Practice
109.studio
109.studio is the name I’m using for my independent practice.
It is where I’m bringing together the parts of my work that have usually lived in different places: software architecture, Drupal and web platform work, technical leadership, applied AI, prototyping, delivery systems, and the slower process of studying how software gets designed and built.
For a long time, I did that work inside companies, agencies, and client teams. 109.studio gives it a clearer shape.
It is not meant to be a large agency or a generic consulting brand. At least for now, it is a principal-led practice. That means the work is built around my direct involvement: helping teams understand the problem in front of them, make better technical decisions, and move from idea to implementation with less confusion.
Where it came from
This page used to describe a framework I called Software Studies.
That framework came out of an older project I worked on between roughly 2006 and 2012. I was trying to make sense of how software connects design, engineering, media, information architecture, user experience, and systems thinking. A lot of the language was academic because I was trying to name things I had felt in practice for years.
The useful part of that work is still here.
I still care about the space between research and development. I still care about artifacts, models, diagrams, vocabulary, prototypes, and the way teams create shared understanding before they build.
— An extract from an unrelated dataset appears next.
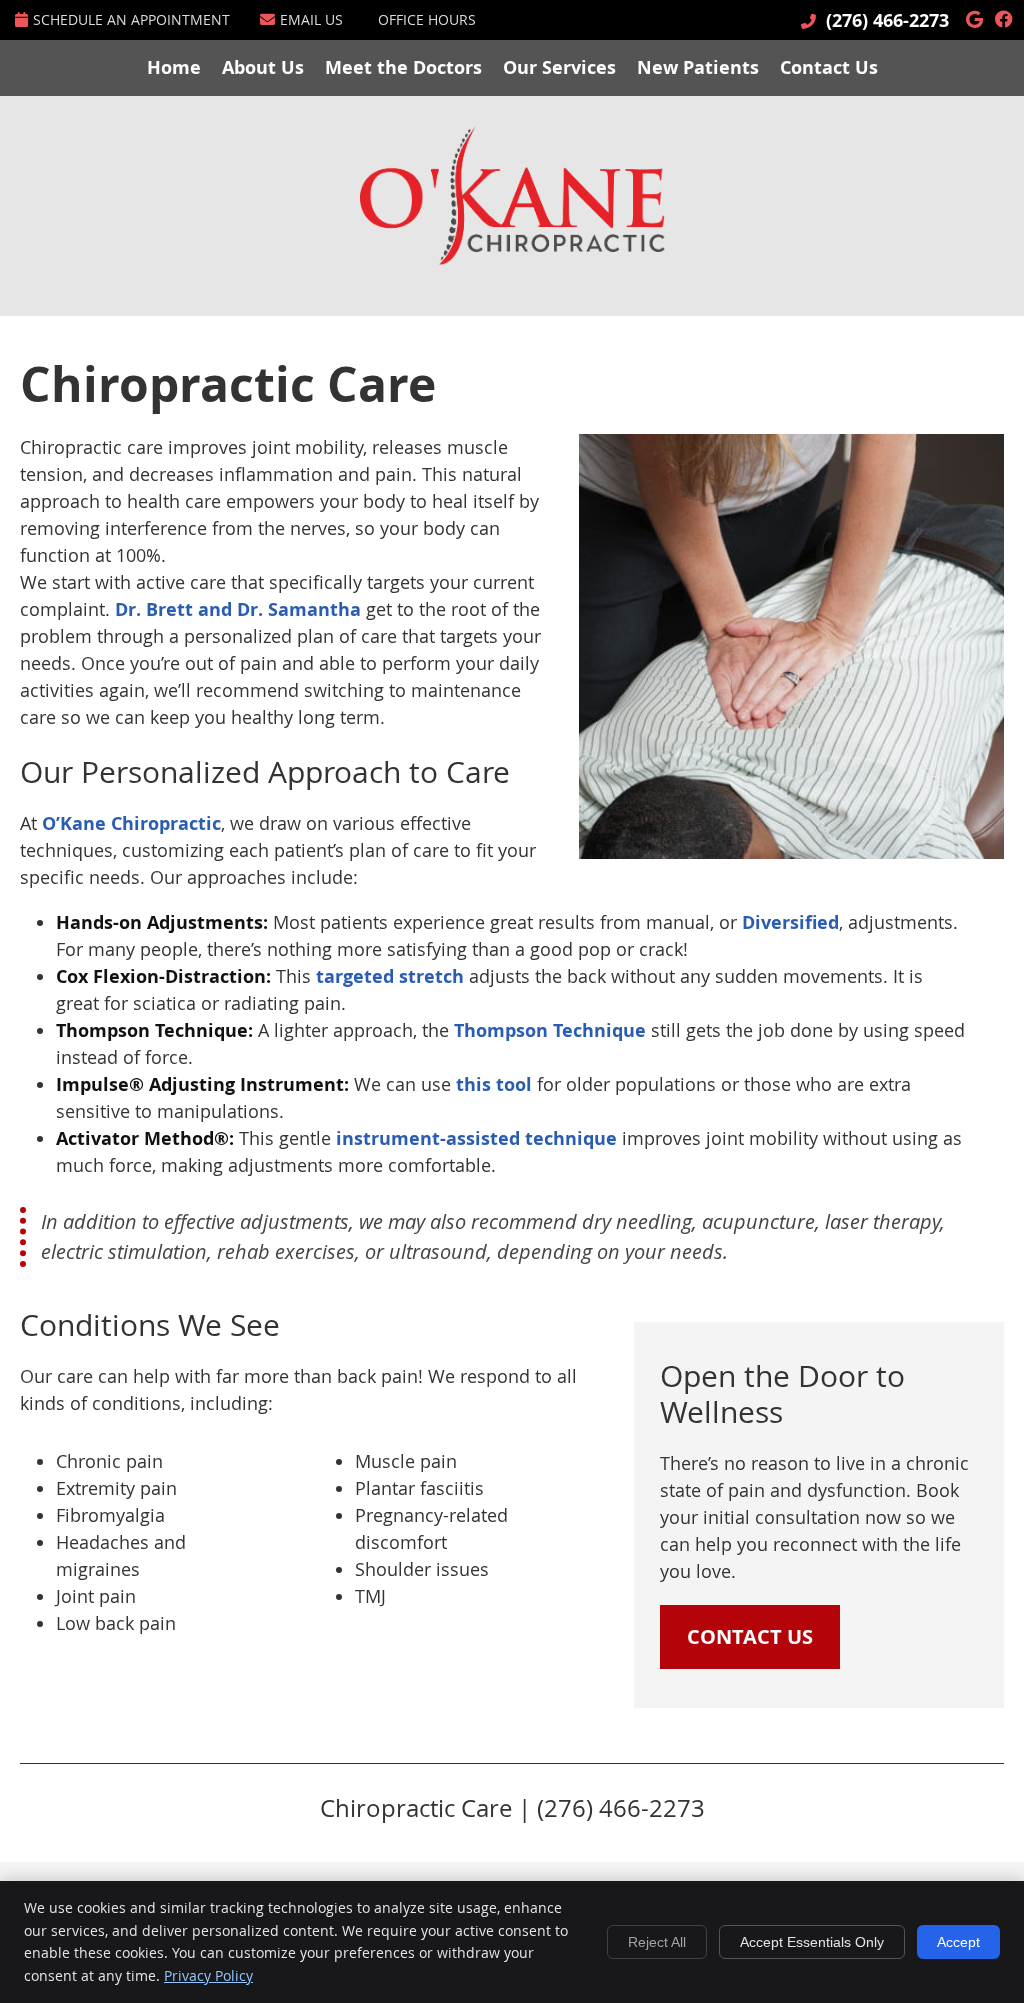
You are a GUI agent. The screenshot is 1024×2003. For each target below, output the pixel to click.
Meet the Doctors (403, 67)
I still think software is not just code, and not just interface, but a medium for organizing knowledge, behavior, and interaction.
What has changed is the center of gravity.
I do not need this page to present a full framework right now. I need it to explain the practice I am building.
What the practice is for
109.studio is focused on the kinds of technical work where architecture, judgment, and implementation need to stay connected.
That includes:
- shaping early product ideas into something buildable,
- reviewing platforms before a larger investment,
- modernizing Drupal and content-heavy systems,
- applying AI inside real workflows instead of treating it like a novelty,
- improving delivery systems, documentation, and developer experience,
- helping founders and teams make technical decisions they can actually live with.
Some of that work looks like advisory. Some of it looks like architecture. Some of it looks like hands-on engineering. In practice, those things are usually connected.
The pattern I keep seeing is that teams rarely need only “strategy” or only “implementation.” They need someone who can help clarify the shape of the problem, understand the technical constraints, make a plan, and stay close enough to the build to notice when the plan needs to change.
That is the space 109.studio is meant to occupy.
How it connects to this site
I think of damien.house and 109.studio as related, but different.
This site is the personal side. It is where I can write more openly about what I am learning, what I am testing, what I have built, and how my thinking is changing. It can hold rougher notes, older projects, book lists, experiments, and reflections that would feel too personal or too unfinished on a business site.
109.studio is the practice side. It is where the work is framed for people who may need help with a product, platform, technical decision, or applied AI problem. The language there should be clearer, more practical, and easier for a founder, agency partner, or technical leader to act on.
The two sites should support each other.
This site explains how I think – 109.studio explains how that thinking turns into work.
What I am building toward
I am using 109.studio to make a few things more explicit:
- the kinds of problems I am best suited to help with,
- the kinds of engagements that make sense as a solo principal,
- the artifacts and examples that show how I work,
- the difference between experiments, services, case studies, and finished client work,
- the role applied AI can play when it is tied to real systems and reviewed by humans.
Some of this is still taking shape. I am comfortable with that.
A practice is not only a service menu. It is also a way of paying attention. It changes as the work changes. The point is to make the work more visible, more intentional, and more useful to the people who might need it.
Start with 109.studio
If you are trying to understand the professional version of this work, start here:
That site explains the current services, starting points, and areas of focus. This site will continue to hold the longer-running notes behind the practice: the experiments, reflections, reading, and working ideas that help shape what comes next.
Footnote
Earlier versions of this page focused on Software Studies, an older framework for thinking about software as a mix of design, engineering, information, interaction, and knowledge media. I still expect those ideas to show up on this site over time, but this page now serves a simpler purpose: explaining why 109.studio exists and how it connects to the work I have been doing for years.